» **The request**
Copy out each of the following rows word for word, without changing anything.

» **Extracted information**
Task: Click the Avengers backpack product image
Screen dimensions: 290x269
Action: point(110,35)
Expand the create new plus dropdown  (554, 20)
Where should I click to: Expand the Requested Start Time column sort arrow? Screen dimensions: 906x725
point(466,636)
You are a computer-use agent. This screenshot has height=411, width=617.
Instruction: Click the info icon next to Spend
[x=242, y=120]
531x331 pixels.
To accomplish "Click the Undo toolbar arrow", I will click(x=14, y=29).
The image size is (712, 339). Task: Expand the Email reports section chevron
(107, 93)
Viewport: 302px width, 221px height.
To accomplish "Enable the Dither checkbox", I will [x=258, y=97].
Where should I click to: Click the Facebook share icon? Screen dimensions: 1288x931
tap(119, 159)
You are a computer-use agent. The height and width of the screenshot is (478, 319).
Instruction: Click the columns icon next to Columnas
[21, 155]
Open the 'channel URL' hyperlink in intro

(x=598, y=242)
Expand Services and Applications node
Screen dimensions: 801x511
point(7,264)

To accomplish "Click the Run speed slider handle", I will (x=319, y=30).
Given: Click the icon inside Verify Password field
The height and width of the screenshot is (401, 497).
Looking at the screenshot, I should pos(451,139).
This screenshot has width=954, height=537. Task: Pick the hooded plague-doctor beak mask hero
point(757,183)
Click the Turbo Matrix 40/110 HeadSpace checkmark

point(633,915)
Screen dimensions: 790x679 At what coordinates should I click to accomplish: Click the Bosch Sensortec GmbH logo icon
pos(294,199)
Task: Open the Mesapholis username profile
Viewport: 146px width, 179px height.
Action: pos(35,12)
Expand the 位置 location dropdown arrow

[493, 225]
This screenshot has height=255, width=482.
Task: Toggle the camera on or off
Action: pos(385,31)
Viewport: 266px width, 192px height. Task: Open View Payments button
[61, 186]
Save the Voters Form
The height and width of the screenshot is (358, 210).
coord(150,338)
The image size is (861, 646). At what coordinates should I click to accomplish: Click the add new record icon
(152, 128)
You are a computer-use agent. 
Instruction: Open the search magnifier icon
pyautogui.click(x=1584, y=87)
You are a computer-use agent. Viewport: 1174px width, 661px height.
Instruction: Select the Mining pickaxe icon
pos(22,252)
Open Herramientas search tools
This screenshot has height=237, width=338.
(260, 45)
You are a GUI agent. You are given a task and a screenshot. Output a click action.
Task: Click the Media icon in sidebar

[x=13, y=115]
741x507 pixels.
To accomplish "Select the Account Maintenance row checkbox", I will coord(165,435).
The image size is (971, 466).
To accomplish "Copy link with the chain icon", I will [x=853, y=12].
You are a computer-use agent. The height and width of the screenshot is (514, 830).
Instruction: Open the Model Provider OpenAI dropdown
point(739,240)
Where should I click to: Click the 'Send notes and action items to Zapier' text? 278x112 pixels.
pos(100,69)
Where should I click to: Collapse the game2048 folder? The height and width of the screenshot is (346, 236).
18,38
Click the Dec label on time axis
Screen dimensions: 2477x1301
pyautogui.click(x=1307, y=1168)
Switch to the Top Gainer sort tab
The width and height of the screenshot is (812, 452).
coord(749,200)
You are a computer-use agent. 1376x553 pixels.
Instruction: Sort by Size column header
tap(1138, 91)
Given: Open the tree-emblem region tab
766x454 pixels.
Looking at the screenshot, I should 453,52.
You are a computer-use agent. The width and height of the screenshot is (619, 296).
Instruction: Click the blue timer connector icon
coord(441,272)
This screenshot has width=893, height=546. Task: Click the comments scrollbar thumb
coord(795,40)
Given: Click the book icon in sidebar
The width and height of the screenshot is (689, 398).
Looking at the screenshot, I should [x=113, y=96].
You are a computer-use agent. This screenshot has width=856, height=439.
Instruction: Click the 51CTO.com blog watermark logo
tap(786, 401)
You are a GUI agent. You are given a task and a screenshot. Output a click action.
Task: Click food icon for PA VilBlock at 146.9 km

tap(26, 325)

» **Written response**
Task: Click the Avengers backpack product image
Screen dimensions: 290x269
Action: point(110,35)
Expand the create new plus dropdown  (554, 20)
Where should I click to: Expand the Requested Start Time column sort arrow? Screen dimensions: 906x725
point(466,636)
You are a computer-use agent. This screenshot has height=411, width=617.
Instruction: Click the info icon next to Spend
[x=242, y=120]
531x331 pixels.
To accomplish "Click the Undo toolbar arrow", I will click(x=14, y=29).
The image size is (712, 339). Task: Expand the Email reports section chevron
(107, 93)
Viewport: 302px width, 221px height.
To accomplish "Enable the Dither checkbox", I will [x=258, y=97].
Where should I click to: Click the Facebook share icon? Screen dimensions: 1288x931
tap(119, 159)
You are a computer-use agent. The height and width of the screenshot is (478, 319).
Instruction: Click the columns icon next to Columnas
[21, 155]
Open the 'channel URL' hyperlink in intro

(x=598, y=242)
Expand Services and Applications node
Screen dimensions: 801x511
point(7,264)

To accomplish "Click the Run speed slider handle", I will (x=319, y=30).
Given: Click the icon inside Verify Password field
The height and width of the screenshot is (401, 497).
Looking at the screenshot, I should pos(451,139).
This screenshot has width=954, height=537. Task: Pick the hooded plague-doctor beak mask hero
point(757,183)
Click the Turbo Matrix 40/110 HeadSpace checkmark

point(633,915)
Screen dimensions: 790x679 At what coordinates should I click to accomplish: Click the Bosch Sensortec GmbH logo icon
pos(294,199)
Task: Open the Mesapholis username profile
Viewport: 146px width, 179px height.
Action: pos(35,12)
Expand the 位置 location dropdown arrow

[493, 225]
This screenshot has height=255, width=482.
Task: Toggle the camera on or off
Action: pos(385,31)
Viewport: 266px width, 192px height. Task: Open View Payments button
[61, 186]
Save the Voters Form
The height and width of the screenshot is (358, 210).
coord(150,338)
The image size is (861, 646). At what coordinates should I click to accomplish: Click the add new record icon
(152, 128)
You are a computer-use agent. 
Instruction: Open the search magnifier icon
pyautogui.click(x=1584, y=87)
You are a computer-use agent. Viewport: 1174px width, 661px height.
Instruction: Select the Mining pickaxe icon
pos(22,252)
Open Herramientas search tools
This screenshot has height=237, width=338.
(260, 45)
You are a GUI agent. You are given a task and a screenshot. Output a click action.
Task: Click the Media icon in sidebar

[x=13, y=115]
741x507 pixels.
To accomplish "Select the Account Maintenance row checkbox", I will coord(165,435).
The image size is (971, 466).
To accomplish "Copy link with the chain icon", I will [x=853, y=12].
You are a computer-use agent. The height and width of the screenshot is (514, 830).
Instruction: Open the Model Provider OpenAI dropdown
point(739,240)
Where should I click to: Click the 'Send notes and action items to Zapier' text? 278x112 pixels.
pos(100,69)
Where should I click to: Collapse the game2048 folder? The height and width of the screenshot is (346, 236).
18,38
Click the Dec label on time axis
Screen dimensions: 2477x1301
pyautogui.click(x=1307, y=1168)
Switch to the Top Gainer sort tab
The width and height of the screenshot is (812, 452).
coord(749,200)
You are a computer-use agent. 1376x553 pixels.
Instruction: Sort by Size column header
tap(1138, 91)
Given: Open the tree-emblem region tab
766x454 pixels.
Looking at the screenshot, I should 453,52.
You are a computer-use agent. The width and height of the screenshot is (619, 296).
Instruction: Click the blue timer connector icon
coord(441,272)
This screenshot has width=893, height=546. Task: Click the comments scrollbar thumb
coord(795,40)
Given: Click the book icon in sidebar
The width and height of the screenshot is (689, 398).
Looking at the screenshot, I should [x=113, y=96].
You are a computer-use agent. This screenshot has width=856, height=439.
Instruction: Click the 51CTO.com blog watermark logo
tap(786, 401)
You are a GUI agent. You are given a task and a screenshot. Output a click action.
Task: Click food icon for PA VilBlock at 146.9 km

tap(26, 325)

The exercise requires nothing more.